Why to Take a Scenic Drive through Flyover Country (Deuteronomy 5:1–27)

“I am the LORD your God, who brought you out of the land of Egypt, out of the house of slavery.” —Deuteronomy 5:6

Martin Lloyd-Jones wrote, “The real division of the Bible is this: first, everything you get from Genesis 1:1 to Genesis 3:14; then everything from Genesis 3:15 to the very end of the Bible.” Spot on, and yet, we must also say that here we come to another major dividing line, not simply within Scripture itself, but especially in the church. Peter Gentry and Stephen Wellum state, “It is the interpretation of the relation of the old covenant to the new the is the basis of all the major divisions among Christians, i.e., all the denominational differences derive ultimately from different understandings of the covenant at Sinai to us today.” While I would argue that the differences between we Reformed Baptists and our Presbyterian brothers go all the way back to Genesis 3, it is here that they come to a head. 

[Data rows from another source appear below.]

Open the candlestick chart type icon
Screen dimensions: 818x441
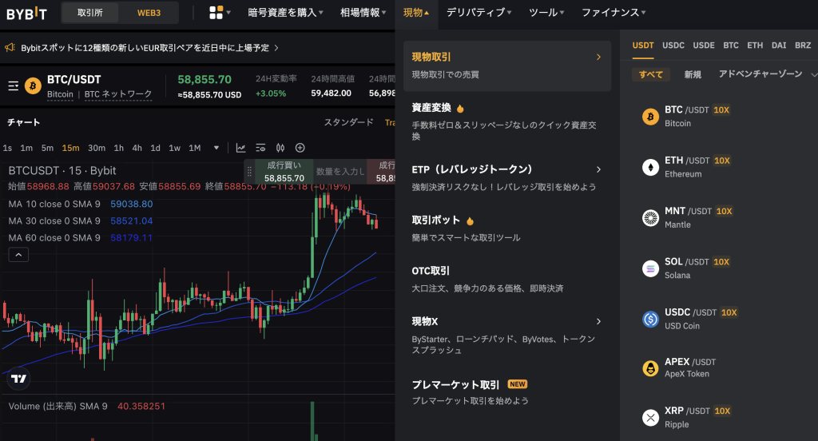(280, 148)
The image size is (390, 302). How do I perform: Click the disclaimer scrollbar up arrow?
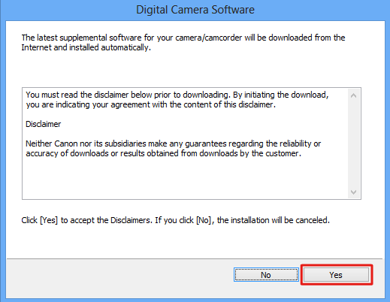[x=354, y=95]
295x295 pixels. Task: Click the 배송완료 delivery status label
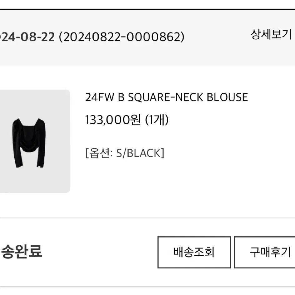[x=21, y=251]
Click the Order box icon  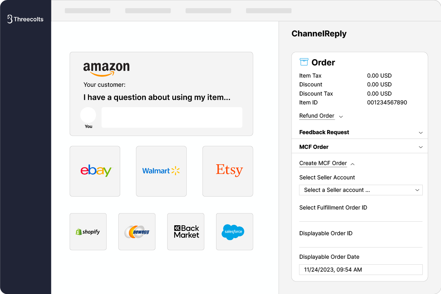pos(304,62)
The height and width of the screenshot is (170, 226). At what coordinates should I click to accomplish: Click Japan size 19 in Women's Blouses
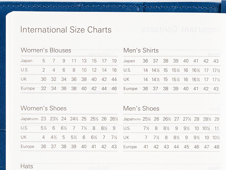click(x=114, y=61)
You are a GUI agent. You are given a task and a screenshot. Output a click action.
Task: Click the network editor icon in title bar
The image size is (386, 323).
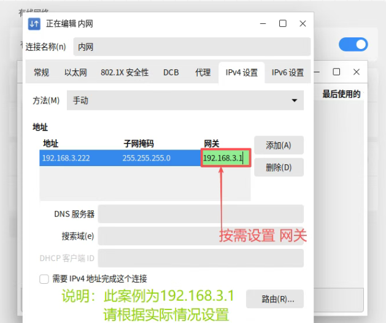click(35, 24)
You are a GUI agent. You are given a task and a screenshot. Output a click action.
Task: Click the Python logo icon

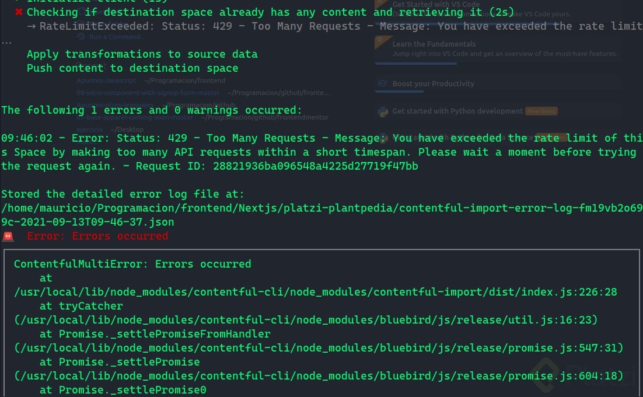coord(383,111)
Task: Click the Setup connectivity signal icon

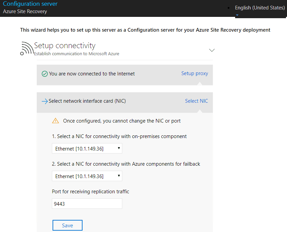Action: point(27,48)
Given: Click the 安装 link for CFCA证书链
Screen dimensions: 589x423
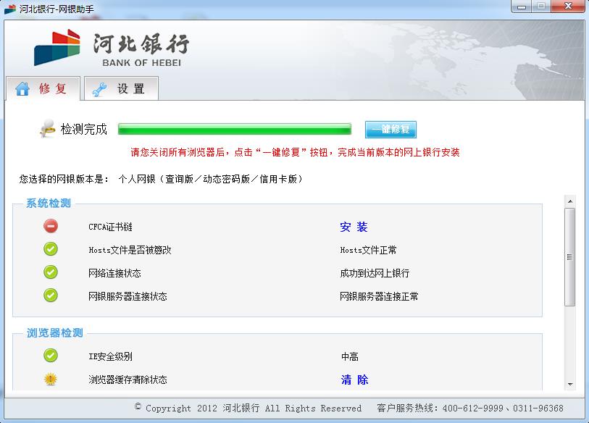Looking at the screenshot, I should coord(354,227).
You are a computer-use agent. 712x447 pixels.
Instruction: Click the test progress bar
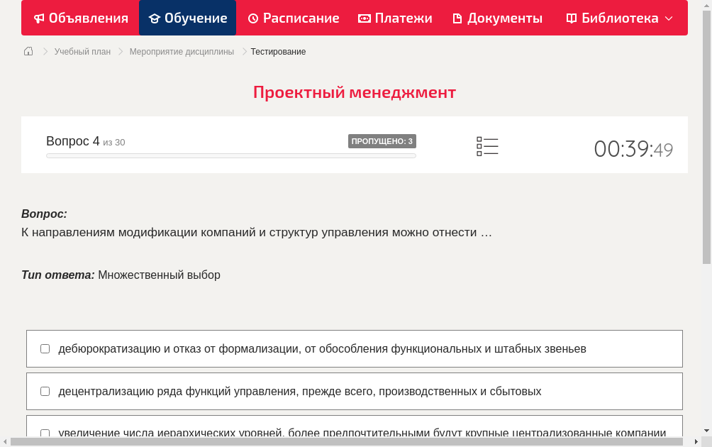[x=231, y=155]

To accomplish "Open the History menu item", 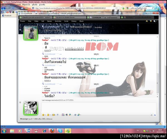I will [74, 21].
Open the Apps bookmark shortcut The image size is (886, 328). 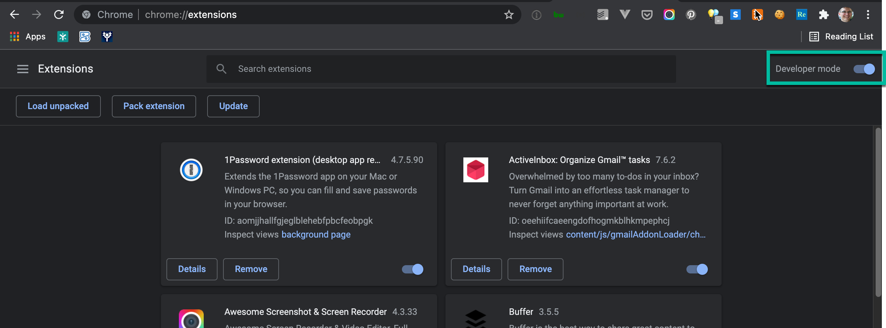coord(28,37)
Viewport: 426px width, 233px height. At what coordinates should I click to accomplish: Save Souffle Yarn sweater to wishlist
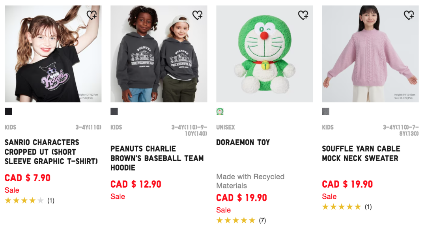pyautogui.click(x=409, y=15)
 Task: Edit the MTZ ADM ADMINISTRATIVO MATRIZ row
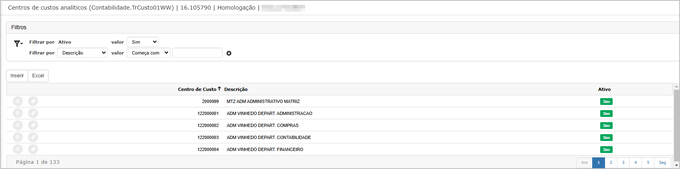coord(33,101)
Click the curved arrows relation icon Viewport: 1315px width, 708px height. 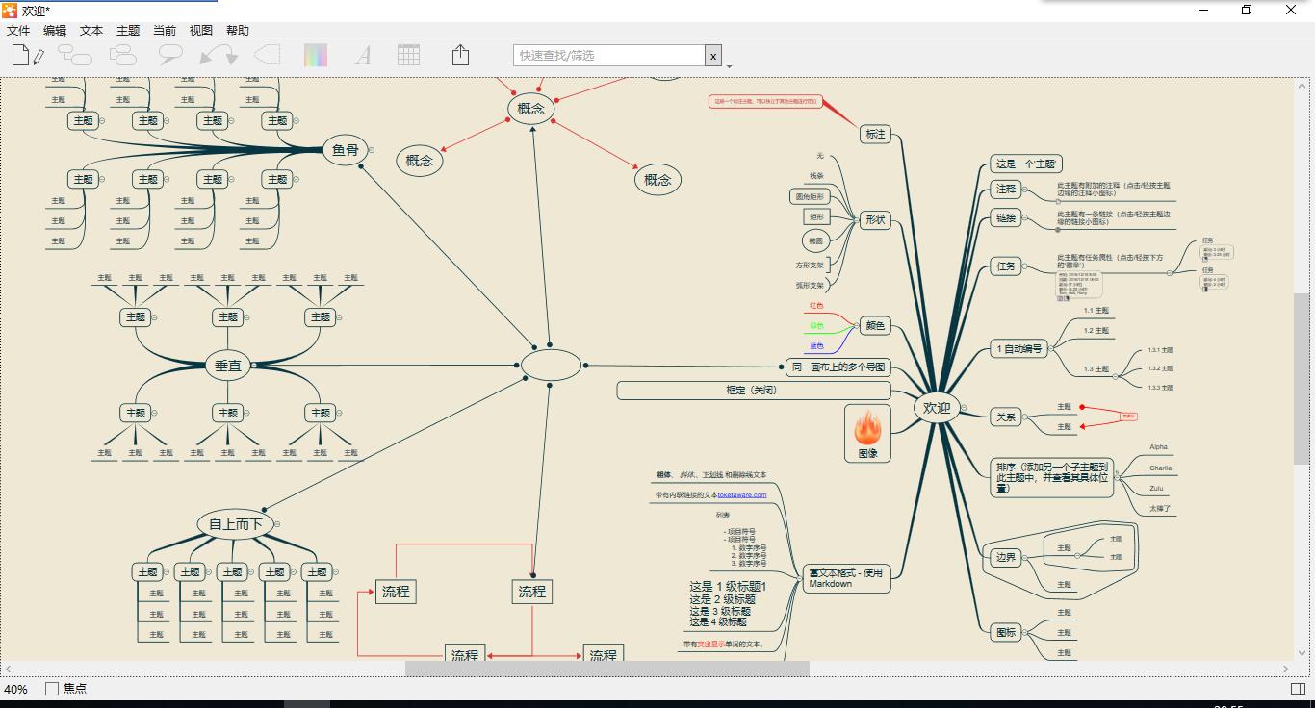coord(219,56)
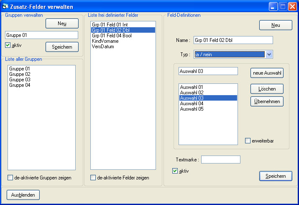Toggle aktiv checkbox in Feld-Definitionen
Viewport: 299px width, 205px height.
pyautogui.click(x=175, y=171)
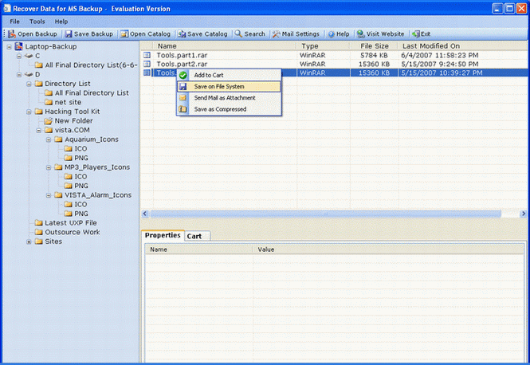Collapse the Laptop-Backup root node
530x365 pixels.
tap(10, 47)
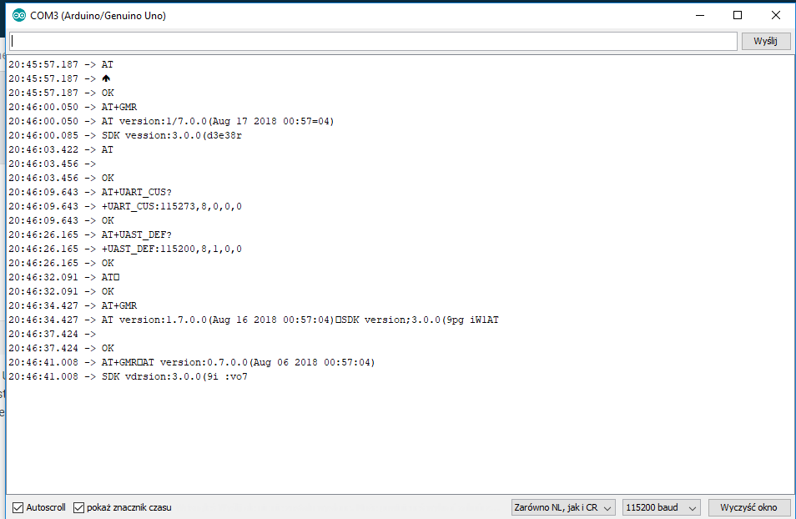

Also, it is here that we diverge sharply with our Dispensational friends. And the division is growing generally among Christians and Evangelical churches for whom the Old Testament, the Law, is avoided like the Judean wilderness. No one lives there anymore. It’s flyover territory. We may mine the OT for some illustrations and inspirational stories. We may rip some sentimental lines from the Psalms or grab a proverb or two when needed, but can we say with Psalmist, “Oh how I love your law! It is my mediation all the day,” (Psalm 119:97).

I’m afraid that Andy Stanley’s asinine exhortation that the church needs to unhitch her faith from the Old Testament, though many reacted against it and Andy himself tried to walk it back, wasn’t really a needed exhortation. We largely are unhitched. 

As for those of us who are hitched, or who wish to be, do we know what it is that we’re pulling? We know we’re hauling law, but do we recognize that the trailer itself on which the law rests is covenant? Further, do we realize that this covenant is one of redemption and grace? Hijacking Paul’s contrast of the Old and the New and driving it places he never intended, we pit the Old and the New against one another. Because we do, we now don’t know where we’re going. While we will largely still agree that the law is meant to drive us to grace, we’ve forgotten that grace also leads us back to the law.

Additionally, because we don’t know the Old, our supposed knowledge of the New is hollowed out. We’ve lost the plot, the background, the anticipations, the images, the shadows, the promises, the types, and the covenant soil out of which the New Covenant blooms. In short, we’ve become strangers to the covenants of promise.